● TO DO:
Pictures appear among the records below and must be omitted. Repeat exactly the lines from the line with "Export the table as PDF" to the line with "the Цена column", both included.

● INFORMATION SHOWN:
----------
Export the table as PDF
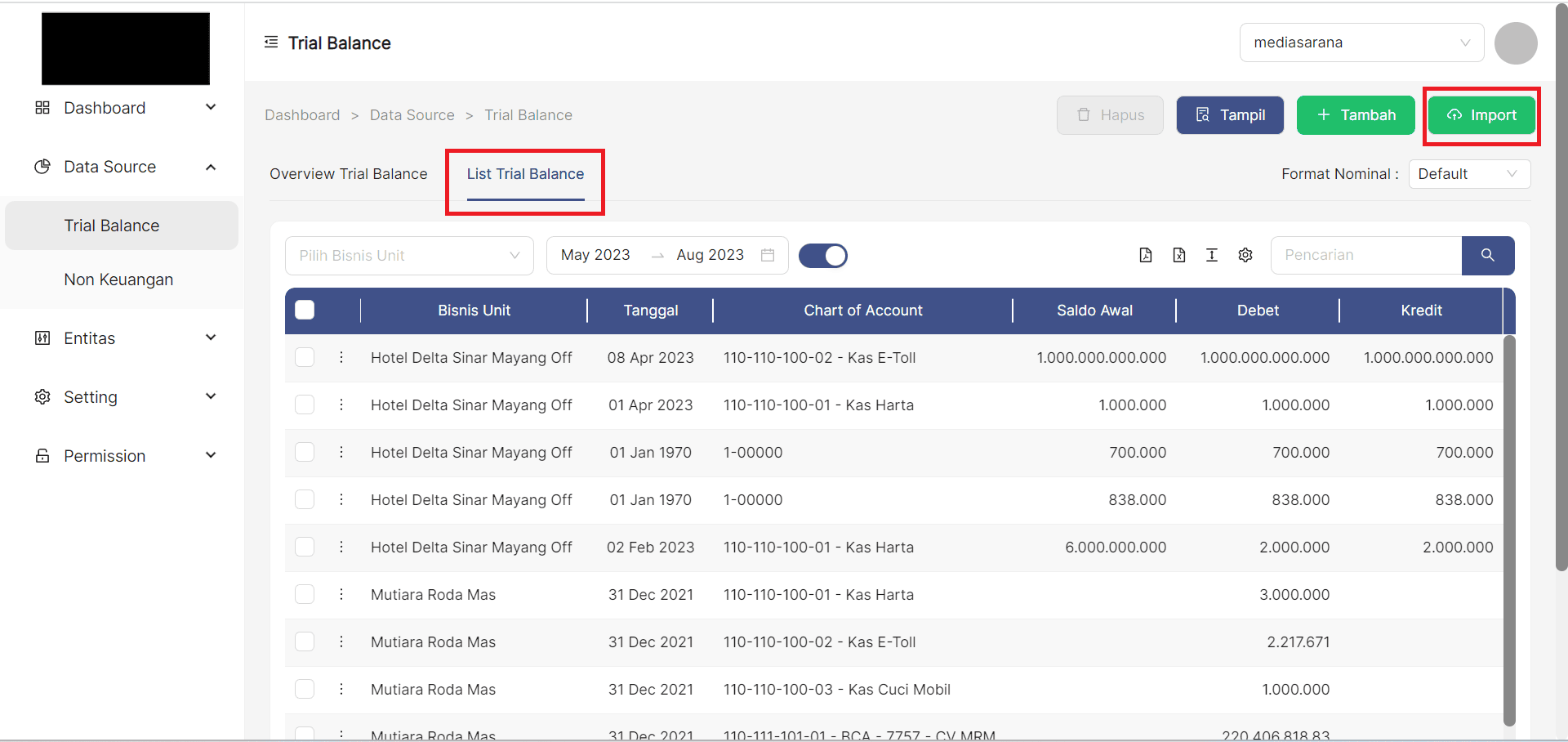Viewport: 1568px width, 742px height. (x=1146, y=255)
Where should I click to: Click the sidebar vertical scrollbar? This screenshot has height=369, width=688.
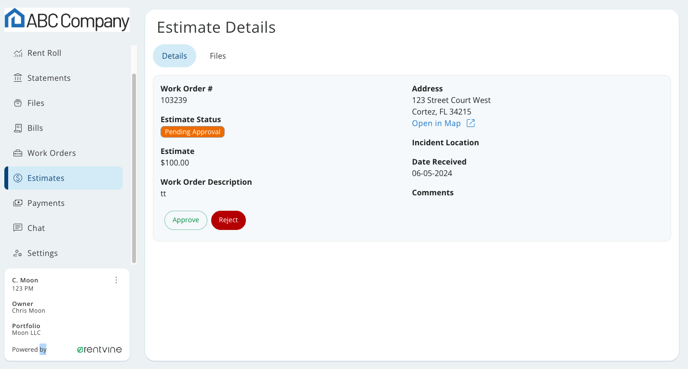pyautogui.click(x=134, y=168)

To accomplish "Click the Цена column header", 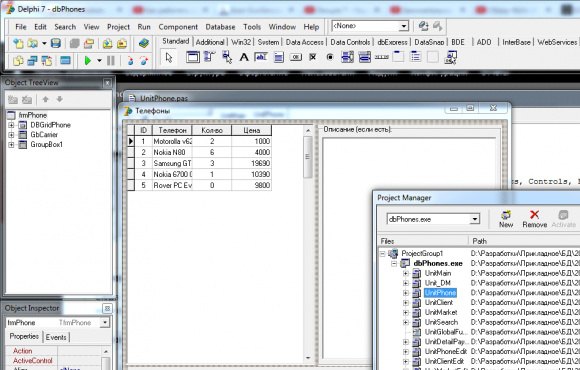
----------
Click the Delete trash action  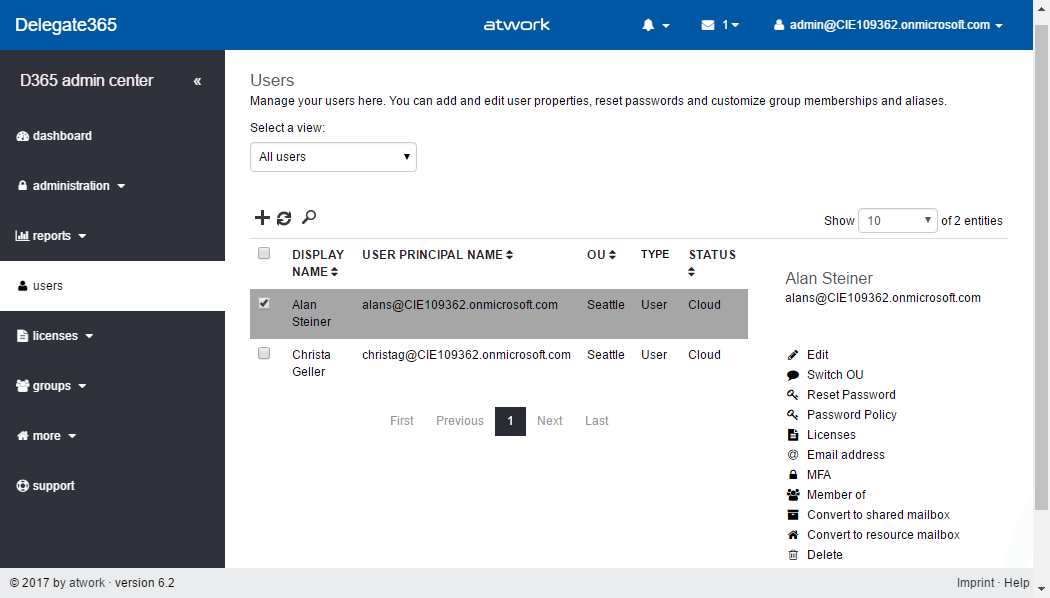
----------
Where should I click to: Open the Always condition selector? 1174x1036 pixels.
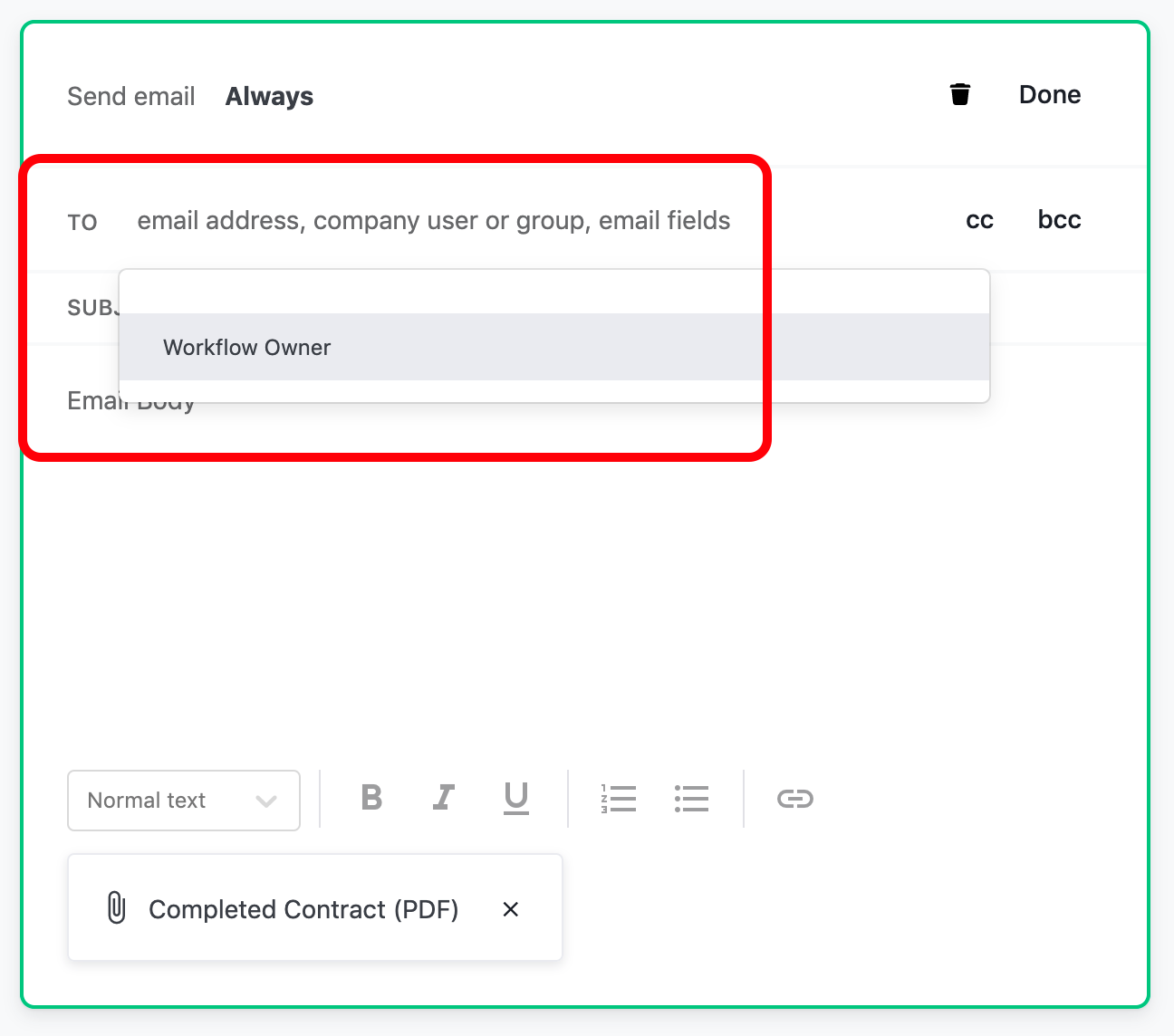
----------
● ANSWER TO THE PROBLEM:
Export the table as PDF
Viewport: 1568px width, 742px height. (x=1146, y=255)
Where should I click to: Click the sidebar vertical scrollbar? This screenshot has height=369, width=688.
pyautogui.click(x=134, y=168)

To accomplish "Click the Цена column header", 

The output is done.